Problemlerin Kaynağına İnilmeli
Sıkıntılar ve aksaklıklar varsa, gerçek sebebini araştırmalıyız. Meselâ, vücuttaki sancı, bir iltihaptan kaynaklanıyorsa o iltihap kurutulmalıdır. Tırnak yiyen bir çocuğa engel olmak amacıyla tırnaklarına acı ilaç sürmek çözüm olabilir mi? Bu defa da dudaklarını kemirecektir. Anormalliğin asıl sebebi teşhis ve tedavi edilmedikçe problem başka bir şekilde ortaya çıkarak devam edip gidecektir.
Şefkatle Yaklaşılmalı
Gençlere dostça, şefkatle yaklaşmalı. Bu hem halimizde, hem de söz ve üslubumuzda kendisini göstermelidir.
Uygun Zamanları Kollamalı
Gençlerin söyleyeceklerimizi almaya istekli bulunduğu anları kollamalıyız. Aç ve iştahlı iken yenen bir yemek faydalı olur. İsteksiz, şevksiz ve heyecansız iken dünyanın en açık ve faydalı hakikatini de takdim etseniz gereği gibi alınmaz, sindirilmez ve yararlı olmaz.
Çocuk, İslam’ın Güç ve Cazibesinden Emin Olmalı
Nasıl bir ortamda bulunursa bulunsun, her genç doğuştan İslâm fıtratı üzere doğmuştur. Günümüz Batı dünyasında, her gün her türlü nefsanîliğin içinde büyüyen çok sayıda gencin Müslümanlığı seçmesi, bunun açık bir kanıtıdır. Bugün dünyada en çok yayılan din İslam’dır. İslam kendi kendisini müdafaaya kadirdir. Bu gerçek bilinmeli ve İslam’ın tebliği hiçbir gençten esirgenmemelidir.
Seviyesine Göre Anlatılmalı
Gençlerin seviyesine inmek, anlayacağı bir dille anlatmak da şarttır. Dinî hakikatler genellikle soyuttur. Bu nedenle Kur’an’ın, Hz. Peygamber’in ve İslam büyüklerinin metoduna uyarak meseleleri temsil ve örnekle akıllara yaklaştırmalıyız. Günlük hayattan temsiller getirmeliyiz.
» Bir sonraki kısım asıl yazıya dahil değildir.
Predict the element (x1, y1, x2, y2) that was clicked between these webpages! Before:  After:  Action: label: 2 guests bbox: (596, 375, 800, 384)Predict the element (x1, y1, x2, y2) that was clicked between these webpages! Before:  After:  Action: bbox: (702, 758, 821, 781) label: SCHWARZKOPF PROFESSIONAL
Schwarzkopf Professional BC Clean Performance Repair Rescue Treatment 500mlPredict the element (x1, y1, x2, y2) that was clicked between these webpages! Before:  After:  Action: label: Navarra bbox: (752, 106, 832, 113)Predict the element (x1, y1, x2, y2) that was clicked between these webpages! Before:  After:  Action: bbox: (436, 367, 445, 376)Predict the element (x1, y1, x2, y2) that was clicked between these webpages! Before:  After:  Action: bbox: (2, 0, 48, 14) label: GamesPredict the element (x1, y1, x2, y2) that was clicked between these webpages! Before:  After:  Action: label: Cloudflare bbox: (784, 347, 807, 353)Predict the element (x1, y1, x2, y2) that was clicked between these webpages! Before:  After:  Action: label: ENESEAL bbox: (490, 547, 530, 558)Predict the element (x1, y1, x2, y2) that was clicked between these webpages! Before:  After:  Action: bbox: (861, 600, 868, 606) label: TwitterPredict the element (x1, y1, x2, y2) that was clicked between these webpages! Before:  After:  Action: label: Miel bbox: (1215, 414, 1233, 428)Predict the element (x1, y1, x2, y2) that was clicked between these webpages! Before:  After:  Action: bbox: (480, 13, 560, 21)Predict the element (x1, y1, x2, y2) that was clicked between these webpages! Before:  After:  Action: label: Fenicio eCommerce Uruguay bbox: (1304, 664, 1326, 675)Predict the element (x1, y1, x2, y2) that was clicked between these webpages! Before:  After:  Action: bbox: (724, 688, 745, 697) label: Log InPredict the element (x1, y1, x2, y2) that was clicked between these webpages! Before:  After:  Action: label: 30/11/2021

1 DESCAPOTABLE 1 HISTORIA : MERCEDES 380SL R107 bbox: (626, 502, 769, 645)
Temsil ve örnek, soyut gerçeği hem kavratır, hem de zihinde kalıcı hale getirir.
Anlatırken Mütevazı Olunmalı
Anlatırken öncelikle kendi nefsimizi muhatap kabul etmeliyiz. Kendimizi düzeltmeyi esas almalıyız. Çocuk da olsa başkasını kendi ders arkadaşımız gibi görmeliyiz. Bunun aksi hem ihlasa ters, hem de tesiri azaltan yanlış bir metottur.
Bıktırmadan Tekrar Etmeli
Bıktırmadan tekrar etmeliyiz. Bıktırmaması için de, aynı hakikatleri değişik yöntemlerle, farklı üsluplarla anlatmalıyız. Kur’an’ın, aynı gerçeği farklı kıssalar, aynı kıssayı da farklı üsluplarla sunması bizim için güzel bir örnektir.
Allah’ın Rızasını Esas Almalı
Allah’ın adıyla ve onun rızası için anlatmak.. Çocuk üzerinde en büyük hak sahibi, onu yoktan var eden ve bir insan halinde yaratan Yüce Allah’tır. Dolayısıyla öncelikli olarak O tanıtılmalı ve sevdirilmelidir. Çocuğun hayırlı bir evlat olması buna bağlıdır.